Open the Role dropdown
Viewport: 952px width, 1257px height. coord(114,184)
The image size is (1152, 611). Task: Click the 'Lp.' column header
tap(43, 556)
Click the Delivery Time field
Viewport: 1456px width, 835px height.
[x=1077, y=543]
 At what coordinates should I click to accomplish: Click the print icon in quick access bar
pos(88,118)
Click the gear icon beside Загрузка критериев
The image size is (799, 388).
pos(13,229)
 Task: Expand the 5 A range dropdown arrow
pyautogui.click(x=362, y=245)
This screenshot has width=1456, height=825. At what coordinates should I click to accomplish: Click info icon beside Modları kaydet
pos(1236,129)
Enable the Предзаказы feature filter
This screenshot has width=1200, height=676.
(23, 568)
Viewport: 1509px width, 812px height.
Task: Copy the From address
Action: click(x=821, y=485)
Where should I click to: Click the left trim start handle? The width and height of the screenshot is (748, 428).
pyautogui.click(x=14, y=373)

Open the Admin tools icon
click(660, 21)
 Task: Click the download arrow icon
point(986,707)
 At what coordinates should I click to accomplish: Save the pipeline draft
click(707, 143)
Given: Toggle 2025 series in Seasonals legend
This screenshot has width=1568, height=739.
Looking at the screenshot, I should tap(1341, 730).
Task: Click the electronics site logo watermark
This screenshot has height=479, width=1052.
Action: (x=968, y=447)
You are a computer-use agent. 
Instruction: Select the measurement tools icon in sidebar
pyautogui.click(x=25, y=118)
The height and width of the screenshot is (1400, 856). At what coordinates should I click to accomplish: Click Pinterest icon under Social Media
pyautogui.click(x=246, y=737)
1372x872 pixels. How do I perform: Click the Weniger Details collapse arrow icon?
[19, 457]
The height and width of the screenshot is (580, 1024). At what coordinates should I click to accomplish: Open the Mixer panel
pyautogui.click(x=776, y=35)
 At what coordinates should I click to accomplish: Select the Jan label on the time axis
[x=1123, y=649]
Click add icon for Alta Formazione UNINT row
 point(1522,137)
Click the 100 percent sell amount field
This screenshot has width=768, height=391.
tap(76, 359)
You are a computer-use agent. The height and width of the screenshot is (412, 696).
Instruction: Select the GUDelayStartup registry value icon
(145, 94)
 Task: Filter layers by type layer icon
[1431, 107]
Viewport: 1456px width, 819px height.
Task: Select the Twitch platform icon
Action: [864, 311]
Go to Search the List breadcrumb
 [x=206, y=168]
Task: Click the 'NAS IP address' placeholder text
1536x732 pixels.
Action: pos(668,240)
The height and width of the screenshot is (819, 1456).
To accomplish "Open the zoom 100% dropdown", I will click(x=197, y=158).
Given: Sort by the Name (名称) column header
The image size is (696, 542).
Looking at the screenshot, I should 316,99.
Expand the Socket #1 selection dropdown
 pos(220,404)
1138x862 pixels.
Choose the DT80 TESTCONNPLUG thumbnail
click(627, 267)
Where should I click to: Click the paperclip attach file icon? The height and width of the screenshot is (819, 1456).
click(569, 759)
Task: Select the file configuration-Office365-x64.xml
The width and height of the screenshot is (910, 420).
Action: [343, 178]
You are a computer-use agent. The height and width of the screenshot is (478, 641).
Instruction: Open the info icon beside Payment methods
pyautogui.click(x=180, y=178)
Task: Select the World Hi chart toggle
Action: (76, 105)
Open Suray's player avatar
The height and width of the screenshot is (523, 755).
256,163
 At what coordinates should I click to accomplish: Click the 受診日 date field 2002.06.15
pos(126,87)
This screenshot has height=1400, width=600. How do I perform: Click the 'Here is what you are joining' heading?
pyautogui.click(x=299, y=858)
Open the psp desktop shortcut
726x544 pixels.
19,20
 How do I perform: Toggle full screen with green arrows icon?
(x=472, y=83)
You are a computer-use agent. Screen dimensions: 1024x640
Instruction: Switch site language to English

◇ ◇ ◇ ◇ ◇

## Problem description
Copy the listing again from the line with "How do I perform: Toggle" through the end of the listing, both ends included, keeping the requests. Scale every coordinate in the answers by 0.2 and round each to a whole number, with halves rounded up.

## Solution to the problem
 How do I perform: Toggle full screen with green arrows icon?
(x=94, y=17)
You are a computer-use agent. Screen dimensions: 1024x640
Instruction: Switch site language to English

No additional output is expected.